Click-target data
--------------------
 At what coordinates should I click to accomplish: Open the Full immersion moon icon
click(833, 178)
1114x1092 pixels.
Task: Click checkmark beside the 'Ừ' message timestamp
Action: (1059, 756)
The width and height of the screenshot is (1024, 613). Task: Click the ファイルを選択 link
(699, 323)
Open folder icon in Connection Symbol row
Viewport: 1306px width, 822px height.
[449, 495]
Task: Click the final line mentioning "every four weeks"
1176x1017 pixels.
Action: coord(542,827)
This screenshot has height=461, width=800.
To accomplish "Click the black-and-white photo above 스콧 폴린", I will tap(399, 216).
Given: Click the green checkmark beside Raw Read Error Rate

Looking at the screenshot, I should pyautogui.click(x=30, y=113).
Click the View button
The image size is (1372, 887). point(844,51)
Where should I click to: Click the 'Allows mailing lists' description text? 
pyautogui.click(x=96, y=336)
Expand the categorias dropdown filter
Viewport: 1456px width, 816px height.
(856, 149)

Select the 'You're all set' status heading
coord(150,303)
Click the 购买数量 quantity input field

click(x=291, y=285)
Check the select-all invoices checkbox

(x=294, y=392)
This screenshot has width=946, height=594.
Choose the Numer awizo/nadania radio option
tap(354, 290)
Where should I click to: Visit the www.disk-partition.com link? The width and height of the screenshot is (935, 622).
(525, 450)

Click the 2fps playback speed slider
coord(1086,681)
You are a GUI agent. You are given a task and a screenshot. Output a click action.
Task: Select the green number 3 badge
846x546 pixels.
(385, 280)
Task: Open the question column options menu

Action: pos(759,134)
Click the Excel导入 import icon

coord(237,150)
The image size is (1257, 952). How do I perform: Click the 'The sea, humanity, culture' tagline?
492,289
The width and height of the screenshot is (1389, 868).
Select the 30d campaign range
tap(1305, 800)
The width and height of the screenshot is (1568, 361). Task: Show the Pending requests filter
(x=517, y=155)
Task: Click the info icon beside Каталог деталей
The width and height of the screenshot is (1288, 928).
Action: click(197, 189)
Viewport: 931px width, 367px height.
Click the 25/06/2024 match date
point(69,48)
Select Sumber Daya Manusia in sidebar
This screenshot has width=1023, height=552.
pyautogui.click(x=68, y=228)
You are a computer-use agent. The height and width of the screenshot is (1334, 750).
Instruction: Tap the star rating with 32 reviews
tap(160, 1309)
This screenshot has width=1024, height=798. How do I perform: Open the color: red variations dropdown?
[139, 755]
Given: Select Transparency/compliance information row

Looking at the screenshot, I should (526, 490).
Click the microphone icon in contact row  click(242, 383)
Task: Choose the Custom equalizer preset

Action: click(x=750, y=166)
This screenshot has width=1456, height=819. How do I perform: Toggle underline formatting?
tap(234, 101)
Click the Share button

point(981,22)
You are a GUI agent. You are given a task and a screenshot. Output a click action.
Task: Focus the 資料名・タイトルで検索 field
--------------------
→ **WHAT THE EXERCISE ASKS**
Reproduce every one of the rows above, word for word and in the same order.

→ **COMPLETE RESPONSE**
 At what coordinates should I click to accomplish: Open the Full immersion moon icon
click(833, 178)
1114x1092 pixels.
Task: Click checkmark beside the 'Ừ' message timestamp
Action: (1059, 756)
The width and height of the screenshot is (1024, 613). Task: Click the ファイルを選択 link
(699, 323)
Open folder icon in Connection Symbol row
Viewport: 1306px width, 822px height.
[449, 495]
Task: Click the final line mentioning "every four weeks"
1176x1017 pixels.
Action: coord(542,827)
This screenshot has height=461, width=800.
To accomplish "Click the black-and-white photo above 스콧 폴린", I will tap(399, 216).
Given: Click the green checkmark beside Raw Read Error Rate

Looking at the screenshot, I should pyautogui.click(x=30, y=113).
Click the View button
The image size is (1372, 887). point(844,51)
Where should I click to: Click the 'Allows mailing lists' description text? 
pyautogui.click(x=96, y=336)
Expand the categorias dropdown filter
Viewport: 1456px width, 816px height.
(856, 149)

Select the 'You're all set' status heading
coord(150,303)
Click the 购买数量 quantity input field

click(x=291, y=285)
Check the select-all invoices checkbox

(x=294, y=392)
This screenshot has width=946, height=594.
Choose the Numer awizo/nadania radio option
tap(354, 290)
Where should I click to: Visit the www.disk-partition.com link? The width and height of the screenshot is (935, 622).
(525, 450)

Click the 2fps playback speed slider
coord(1086,681)
You are a GUI agent. You are given a task and a screenshot. Output a click action.
Task: Select the green number 3 badge
846x546 pixels.
(385, 280)
Task: Open the question column options menu

Action: pos(759,134)
Click the Excel导入 import icon

coord(237,150)
The image size is (1257, 952). How do I perform: Click the 'The sea, humanity, culture' tagline?
492,289
The width and height of the screenshot is (1389, 868).
Select the 30d campaign range
tap(1305, 800)
The width and height of the screenshot is (1568, 361). Task: Show the Pending requests filter
(x=517, y=155)
Task: Click the info icon beside Каталог деталей
The width and height of the screenshot is (1288, 928).
Action: click(197, 189)
Viewport: 931px width, 367px height.
Click the 25/06/2024 match date
point(69,48)
Select Sumber Daya Manusia in sidebar
This screenshot has width=1023, height=552.
pyautogui.click(x=68, y=228)
You are a computer-use agent. The height and width of the screenshot is (1334, 750).
Instruction: Tap the star rating with 32 reviews
tap(160, 1309)
This screenshot has width=1024, height=798. How do I perform: Open the color: red variations dropdown?
[139, 755]
Given: Select Transparency/compliance information row

Looking at the screenshot, I should (526, 490).
Click the microphone icon in contact row  click(242, 383)
Task: Choose the Custom equalizer preset

Action: click(x=750, y=166)
This screenshot has width=1456, height=819. How do I perform: Toggle underline formatting?
tap(234, 101)
Click the Share button

point(981,22)
You are a GUI agent. You are given a task and a screenshot. Output a click action.
Task: Focus the 資料名・タイトルで検索 field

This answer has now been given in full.